The key difference between the many styles of reticles is the position of the focal plane. Each has advantages and disadvantages. The Nightforce 3.5-15×50 F1 scope uses a front focal plane reticle called the NP-R1. This reticle will always subtend one minute of angle for each mark on the vertical crosswire. Subtension is the measurement between the marks. It increases in size as the distance increases, according to MOA.

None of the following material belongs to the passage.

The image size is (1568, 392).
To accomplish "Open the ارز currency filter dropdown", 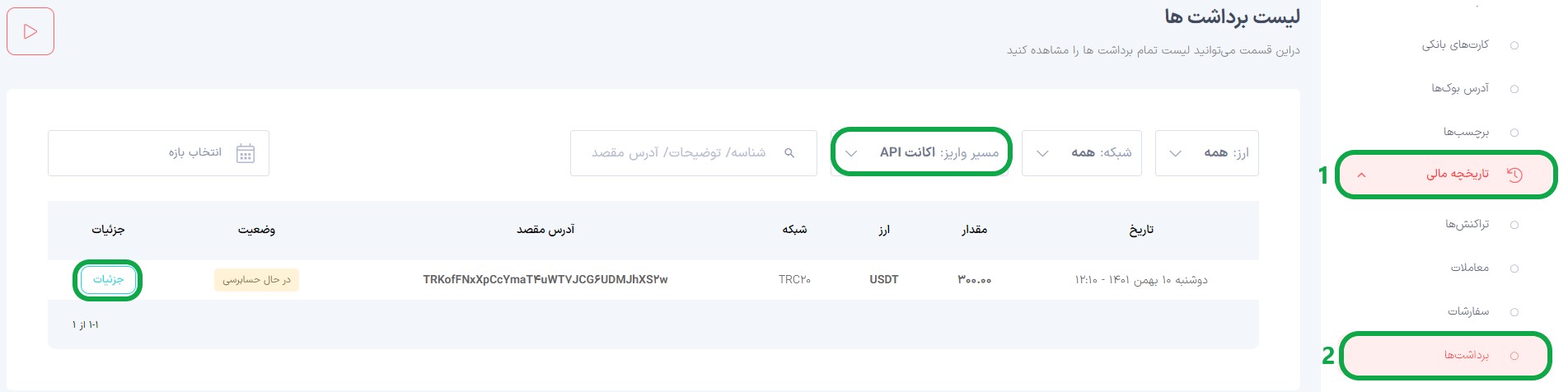I will (x=1206, y=153).
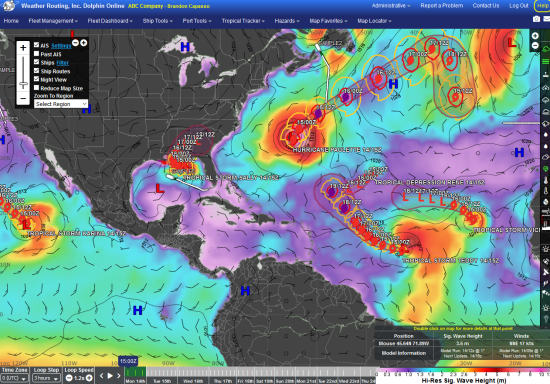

As long as we have the necessary information, we can build a drop chart that outputs the MOA correction for different ranges. If we go back to the program at www.gseven.com and put in our True BC and velocity, along with sight-in conditions (we’ll use 100 yards), altitude, and temperature, we can output a drop chart in MOA. For this example, we’ll use a 7mm Rem Mag case with a 168 VLD bullet right at 3000 fps muzzle velocity and a True BC of .648 in my gun. My range is at 4200 feet elevation and the temperature is about 50 degrees in the morning.

The second type of reticle is mounted at the rear focal plane. This type offers one distinct advantage over the front-mount type — the apparent size of the reticle stays fixed as magnification is increased or decreased. This means that the subtension changes relative to your target. This allows you to set the marks on your elevation bar to match an exact range.

The setup on one of these scopes is a bit different. We’ll use the popular Burris Ballistic Plex as an example. This displays the drop in inches for 200, 300, 400 and 500 yards. A simple approximation for the MOA subtension is (drop in inches) / 1.047 / (drop distance in yards/100) so 55.3”/1.047/5yds=10.5 MOA for the “500” yard mark on the reticle. The 400 would be 7.2 MOA, the 300-yard mark would be 4.3 MOA and the 200-yard mark is 1.5 MOA. These subtension amounts are typically referenced for the highest magnification setting. The scope will need to be set on 14 for valid MOA subtensions when using a Burris 4.5-14X42.

Long Range Reticles

If we compare our drop chart against the reticle sub-tension and we manipulate the zero, we find a pretty good fit at 14 power with a 275 yard zero, because we need about 10.2 MOA’s between 275 and 700. However, this is a very flat shooting cartridge. A slower cartridge and a lower BC may require setting the scope on a lower power.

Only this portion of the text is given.